This volume is the first in a planned Pacific Adversaries series which will convey detailed stories of aerial warfare in the South Pacific. The stories will be chosen because both the Japanese and Allied records can be matched for an accurate accounting. Often the actual outcomes are very different to the exaggerated claims made by both sides upon which many traditional histories have relied to date. Further, for each of the chosen stories photographic or other evidence enables an accurate depiction of the aircraft involved.
Hence through these chosen snapshots Pacific Adversaries will portray the South Pacific conflict as accurately as possible. This first volume focuses exclusively on confrontations involving the Japanese Army Air Forces in New Guinea and the Solomons.
The JAAF operated completely separately from their Imperial Navy counterparts, using dissimilar doctrine, command structures and aircraft. The Japanese Fourth Air Army was an integral part of the South Pacific conflict, yet so little about their exploits appears in the English language, largely as so few survived to get home.

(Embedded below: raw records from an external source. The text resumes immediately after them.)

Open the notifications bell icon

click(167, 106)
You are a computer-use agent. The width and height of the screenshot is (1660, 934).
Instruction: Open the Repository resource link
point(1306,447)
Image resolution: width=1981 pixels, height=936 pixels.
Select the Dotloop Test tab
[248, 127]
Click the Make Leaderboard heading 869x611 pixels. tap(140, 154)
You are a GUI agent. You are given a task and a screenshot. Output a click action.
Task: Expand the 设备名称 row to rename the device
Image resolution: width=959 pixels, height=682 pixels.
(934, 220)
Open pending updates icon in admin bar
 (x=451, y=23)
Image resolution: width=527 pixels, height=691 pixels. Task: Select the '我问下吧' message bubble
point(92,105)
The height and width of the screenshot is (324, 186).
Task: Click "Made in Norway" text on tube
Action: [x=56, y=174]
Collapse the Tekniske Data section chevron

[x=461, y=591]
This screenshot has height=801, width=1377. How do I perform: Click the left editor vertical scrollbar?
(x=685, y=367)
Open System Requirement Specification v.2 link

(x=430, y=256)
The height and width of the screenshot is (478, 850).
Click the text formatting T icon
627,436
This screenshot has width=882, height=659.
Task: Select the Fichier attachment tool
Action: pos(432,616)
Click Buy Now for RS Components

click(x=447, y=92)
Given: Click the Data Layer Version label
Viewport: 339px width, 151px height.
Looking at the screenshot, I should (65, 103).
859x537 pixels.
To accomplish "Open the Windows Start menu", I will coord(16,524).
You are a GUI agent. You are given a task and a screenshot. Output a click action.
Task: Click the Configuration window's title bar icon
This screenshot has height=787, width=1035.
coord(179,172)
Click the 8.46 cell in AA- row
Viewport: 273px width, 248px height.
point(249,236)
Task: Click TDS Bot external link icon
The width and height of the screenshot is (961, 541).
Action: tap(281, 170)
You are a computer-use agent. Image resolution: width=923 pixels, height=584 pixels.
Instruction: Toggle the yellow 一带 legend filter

JAAF units first arrived in the South Pacific in December 1942 and effectively ceased operations in mainland New Guinea in April 1944. Theirs is a rich and colorful history about which many falsehoods and myths persist. Perhaps the biggest is that their Allied counterparts thought they were mainly fighting "Zeros", a falsehood still published and accepted to this day.
In New Guinea the Allies ratcheted up a grueling, coordinated and unrelenting campaign, destroying most JAAF air power on the ground, not the air. Their assault against Wewak's key bases involved an interwoven and complex strategy which eventually overpowered the Japanese.
Never before have detailed accounts matched up adversaries so closely and in doing so shine light on key events in Pacific skies so many years ago.